§ **Texto**:
☆ ☆ ☆ ☆
Son muchos los autores que llaman a evitar los fáciles diagnósticos que asocian cualquier variante populista con un cambio de régimen o un abandono de las normas democráticas. Lo más complejo de estas nuevas metamorfosis políticas es, justamente, que no destruyen automáticamente la democracia sino que viven de ella, desarrollando una relación perversa o parásita con las instituciones y las leyes.
Daniel Gamper, filósofo de la Universidad Autónoma de Barcelona, que ganó el año pasado el Premio Anagrama de ensayo, es un autor a sumar a la biblioteca de los estudios sobre el ascenso populista en el siglo XXI.
A Gamper le interesa la degradación de las palabras en la conversación pública de las democracias occidentales. Que el diccionario Oxford, en 2016, eligiera “posverdad” como la palabra del año es, según este pensador catalán, una llamada de alerta sobre el envilecimiento del lenguaje democrático.
Los ciudadanos están perdiendo la fe en la palabra política libre, dice Gamper. Las causas son múltiples, empezando por el desgaste de los modelos tradicionales de representación política, sin subestimar la vieja oligarquización de los partidos, ya advertida por Robert Michels desde principios del siglo pasado. Pero a diferencia de los tiempos de Michels –y de Max Weber, Carl Schmitt, Gaetano Mosca o Vilfredo Pareto-, la degradación del lenguaje se produce dentro de la propia democracia y no, únicamente, en los experimentos autoritarios.
☆ ☆ ☆ ☆
§ **Ítems mostrados**:

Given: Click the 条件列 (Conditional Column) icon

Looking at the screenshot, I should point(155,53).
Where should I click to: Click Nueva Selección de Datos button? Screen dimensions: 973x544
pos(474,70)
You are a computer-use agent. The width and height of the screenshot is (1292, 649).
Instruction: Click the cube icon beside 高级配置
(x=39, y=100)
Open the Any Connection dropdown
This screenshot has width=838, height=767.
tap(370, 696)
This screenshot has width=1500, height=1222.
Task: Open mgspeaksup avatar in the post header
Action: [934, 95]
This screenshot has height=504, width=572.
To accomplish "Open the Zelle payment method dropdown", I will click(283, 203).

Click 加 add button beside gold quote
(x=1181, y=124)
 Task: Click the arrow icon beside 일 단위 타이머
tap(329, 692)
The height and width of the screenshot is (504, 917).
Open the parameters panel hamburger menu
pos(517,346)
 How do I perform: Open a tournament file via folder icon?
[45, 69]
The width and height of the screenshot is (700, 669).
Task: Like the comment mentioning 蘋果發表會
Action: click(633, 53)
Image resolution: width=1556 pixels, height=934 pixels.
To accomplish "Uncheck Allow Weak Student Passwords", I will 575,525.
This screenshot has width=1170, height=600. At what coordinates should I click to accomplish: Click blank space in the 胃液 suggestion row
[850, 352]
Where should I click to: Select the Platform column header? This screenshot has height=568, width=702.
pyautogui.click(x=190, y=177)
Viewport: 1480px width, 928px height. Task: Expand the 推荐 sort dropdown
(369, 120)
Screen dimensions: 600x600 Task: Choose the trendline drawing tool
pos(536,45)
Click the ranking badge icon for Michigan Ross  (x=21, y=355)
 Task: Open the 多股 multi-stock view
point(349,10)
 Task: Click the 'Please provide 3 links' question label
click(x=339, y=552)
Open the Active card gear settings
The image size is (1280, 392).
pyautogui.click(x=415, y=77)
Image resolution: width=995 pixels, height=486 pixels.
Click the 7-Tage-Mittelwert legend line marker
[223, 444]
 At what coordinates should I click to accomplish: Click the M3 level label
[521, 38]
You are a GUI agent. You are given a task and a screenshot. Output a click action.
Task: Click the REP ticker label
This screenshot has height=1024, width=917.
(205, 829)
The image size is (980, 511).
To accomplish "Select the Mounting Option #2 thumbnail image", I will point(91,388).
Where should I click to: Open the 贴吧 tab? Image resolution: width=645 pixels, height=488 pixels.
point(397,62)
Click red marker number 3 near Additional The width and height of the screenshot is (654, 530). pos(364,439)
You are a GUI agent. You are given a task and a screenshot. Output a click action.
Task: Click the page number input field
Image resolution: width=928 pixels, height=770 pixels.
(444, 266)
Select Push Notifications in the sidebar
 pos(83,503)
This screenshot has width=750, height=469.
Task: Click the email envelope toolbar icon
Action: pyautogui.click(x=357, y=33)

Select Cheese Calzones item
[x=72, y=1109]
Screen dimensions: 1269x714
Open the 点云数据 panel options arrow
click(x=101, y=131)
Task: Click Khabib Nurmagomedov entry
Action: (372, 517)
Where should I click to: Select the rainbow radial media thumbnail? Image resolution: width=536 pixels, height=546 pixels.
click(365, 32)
☆ ☆ ☆ ☆
§ **Ejercicios de estudio**:
1. ¿Puedes transcribir del texto sobre Daniel Gamper el tramo que va desde "A Gamper le" hasta "los experimentos autoritarios."?
2. ¿Cómo seguiría el texto sobre Daniel Gamper? Redacta el tramo siguiente a partir de su última oración.

§ **Soluciones**:
1.
A Gamper le interesa la degradación de las palabras en la conversación pública de las democracias occidentales. Que el diccionario Oxford, en 2016, eligiera “posverdad” como la palabra del año es, según este pensador catalán, una llamada de alerta sobre el envilecimiento del lenguaje democrático.
Los ciudadanos están perdiendo la fe en la palabra política libre, dice Gamper. Las causas son múltiples, empezando por el desgaste de los modelos tradicionales de representación política, sin subestimar la vieja oligarquización de los partidos, ya advertida por Robert Michels desde principios del siglo pasado. Pero a diferencia de los tiempos de Michels –y de Max Weber, Carl Schmitt, Gaetano Mosca o Vilfredo Pareto-, la degradación del lenguaje se produce dentro de la propia democracia y no, únicamente, en los experimentos autoritarios.

2.
En un pasaje de su libro, Las mejores palabras. De la libre expresión (2019), Gamper asocia el deterioro del lenguaje con la que llama “democracia agonal”. Ésta sería una variante, o una dimensión, de la democracia en la que el “enfrentamiento de intereses contrapuestos no contempla la rendición”, la moratoria o el pacto, y en la que “todos se esfuerzan por someter al adversario o, cuando menos, por lograr que ceda más que uno mismo en sus pretensiones”.
Aunque critica en varios momentos la tradición liberal y, en buena medida, la hace responsable de la decadencia del lenguaje público, Gamper no toma en cuenta, ni para respaldarla ni para cuestionarla, a la corriente neomarxista que, por medio de una bizarra mezcla de Gramsci y Schmitt, ha defendido abiertamente un sentido agonístico de la democracia, con el fin de construir nuevas hegemonías políticas: Ernesto Laclau, Chantal Mouffe, Martín Retamozo, Álvaro García Linera…
Esta corriente, de mucha ascendencia ideológica en la izquierda latinoamericana, queda fuera del campo referencial de Gamper.
Más importante para el filósofo es cuestionar los escrúpulos heideggerianos contra la democracia, como un sistema “inauténtico”, o la fantasía deliberacionista, tipo John Rawls o Jürgen Habermas, que imagina la existencia de ciudadanías perfectamente ilustradas y racionales.
A pesar de su limitada discusión, Gamper atina a definir los nuevos populismos como “demoliciones controladas”, casi imperceptibles, donde “el pueblo unido orgánicamente” asume la disidencia como una “enfermedad” o una traición, como rezaba la vieja máxima jesuita. El reto frente al populismo es detener esa demolición sin rebasar el horizonte democrático.